Smith Ely Jelliffe (October 27, 1866 – September 25, 1945) was an American neurologist, psychiatrist and psychoanalyst. He lived and practiced in New York City nearly his entire life. Originally trained in botany and pharmacy, Jelliffe switched first to neurology in the mid-1890s then to psychiatry, neuropsychiatry, and ultimately to psychoanalysis.

==Biography==
Born October 27, 1866, he graduated from Brooklyn Polytechnic Institute in 1886, and received his M.D. in 1889 from the College of Physicians and Surgeons of Columbia University. He received a Ph.D. from Columbia in 1899, for which he did a Flora of Long Island for his thesis.

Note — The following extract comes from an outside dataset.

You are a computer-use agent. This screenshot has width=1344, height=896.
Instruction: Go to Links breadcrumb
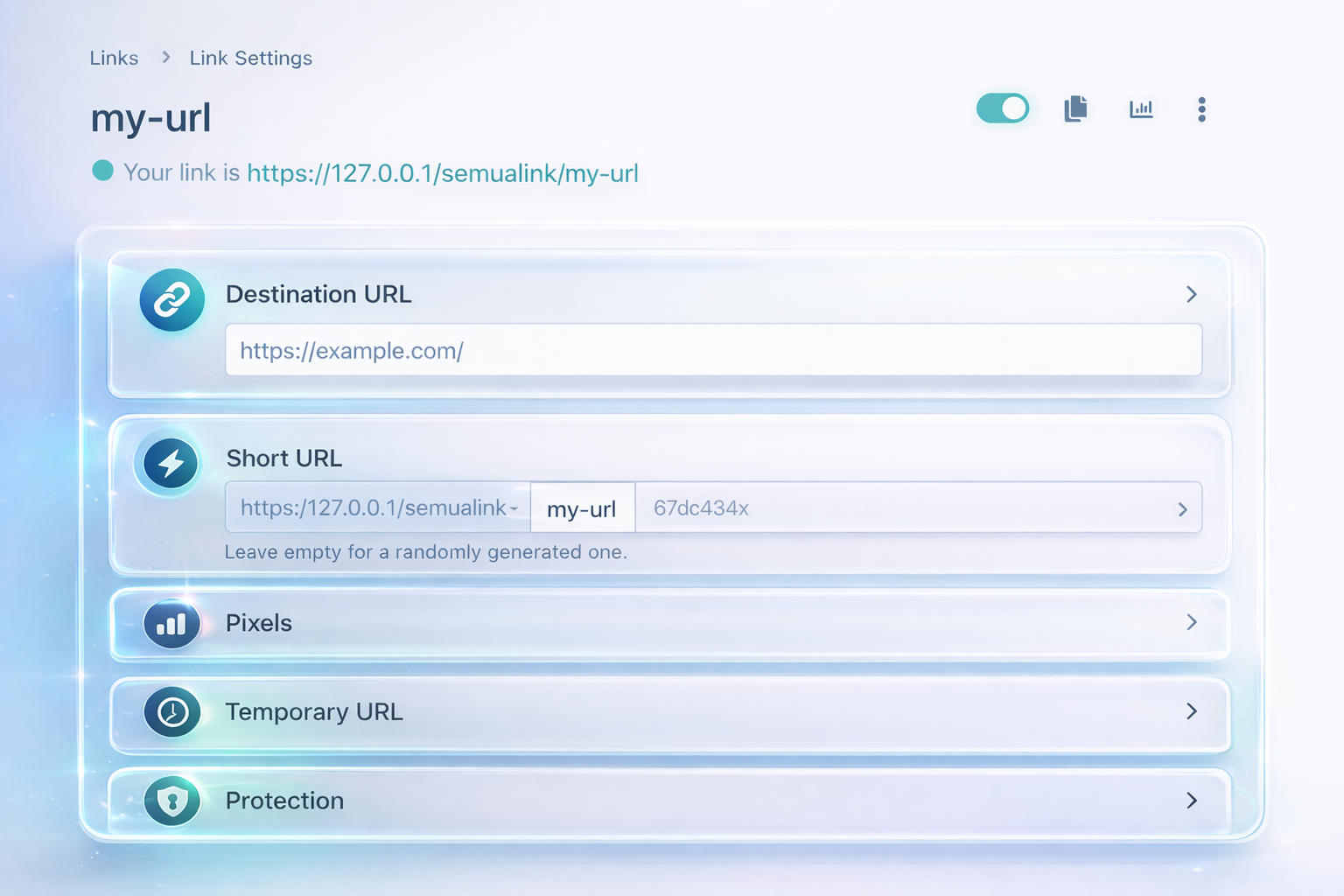pos(114,58)
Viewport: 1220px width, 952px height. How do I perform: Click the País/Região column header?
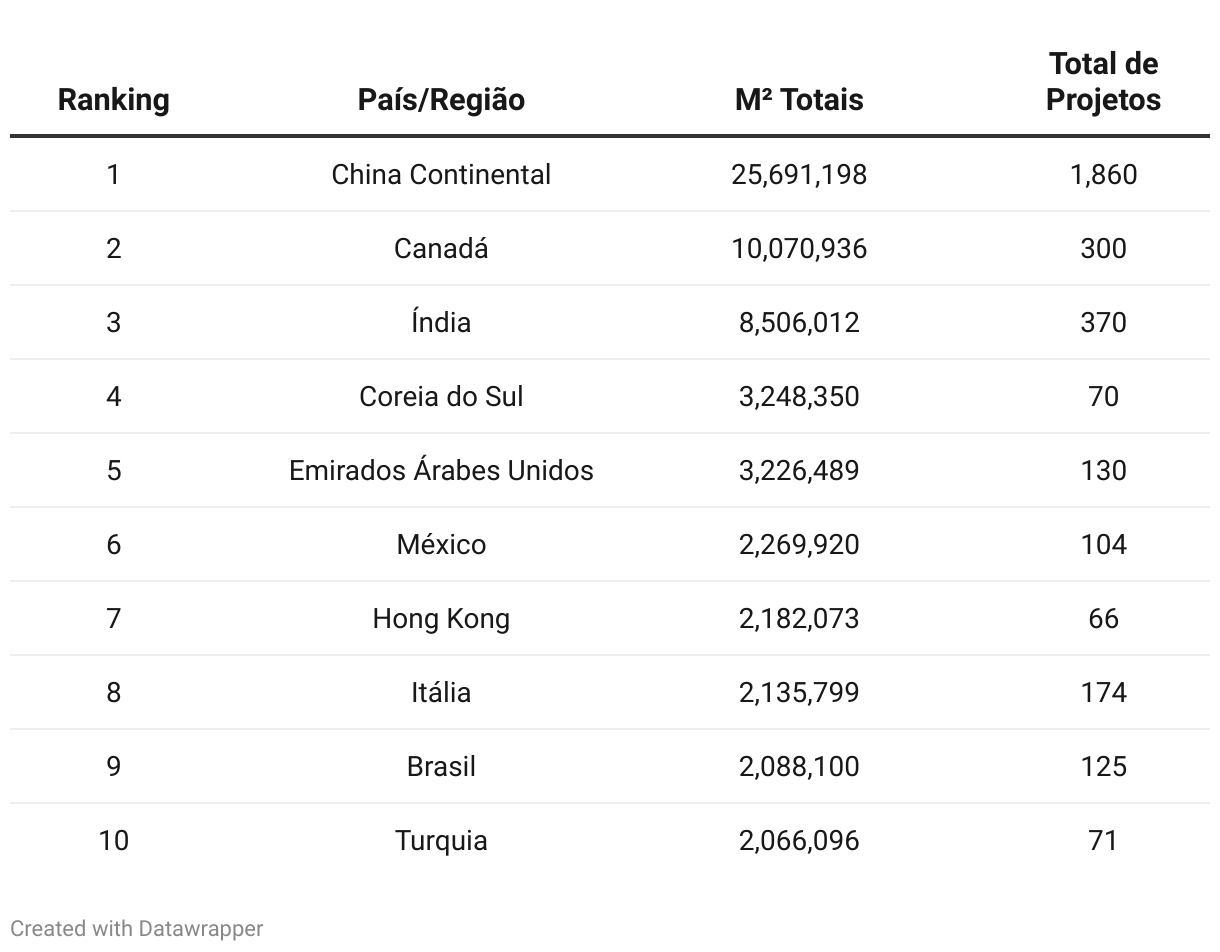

Jelliffe was instructor in materia medica in Columbia University and professor of pharmacognosy in the same university. Later he was clinical professor of mental diseases at Fordham University, president of the New York Psychiatric Society, the New York Neurological Society, and the American Psychopathological Association, and editor-in-chief of the Journal of Nervous and Mental Disease. He was also a corresponding member of the French and Brazilian neurological societies. He practiced psychoanalysis therapeutically, and his patients included Mabel Dodge Luhan, whose dreams he analyzed.

Jelliffe was author of more than four hundred articles. His book, The Modern Treatment of Nervous and Mental Diseases, which he co-authored with lifelong collaborator William Alanson White, has been a classic in the field, with many reprintings. With White, Jelliffe in 1913 founded Psychoanalytic Review, the first English-language publication devoted to psychoanalysis. In it, he wrote a number of articles on psychoanalytic technique, daydreams, and transference. A quite heterodox journal (as it still is), the Psychoanalytic Review continued to publish translations of work by dissidents such as C. G. Jung and Alfred Adler long after they had seceded from orthodox Freudianism. Jelliffe is also credited with important contributions in the field of psychosomatic medicine, of which he is regarded as one of the founders. He began publishing papers about it as early as 1916. These were collected in his Sketches in Psychosomatic Medicine (1939), his only book explicitly on this subject.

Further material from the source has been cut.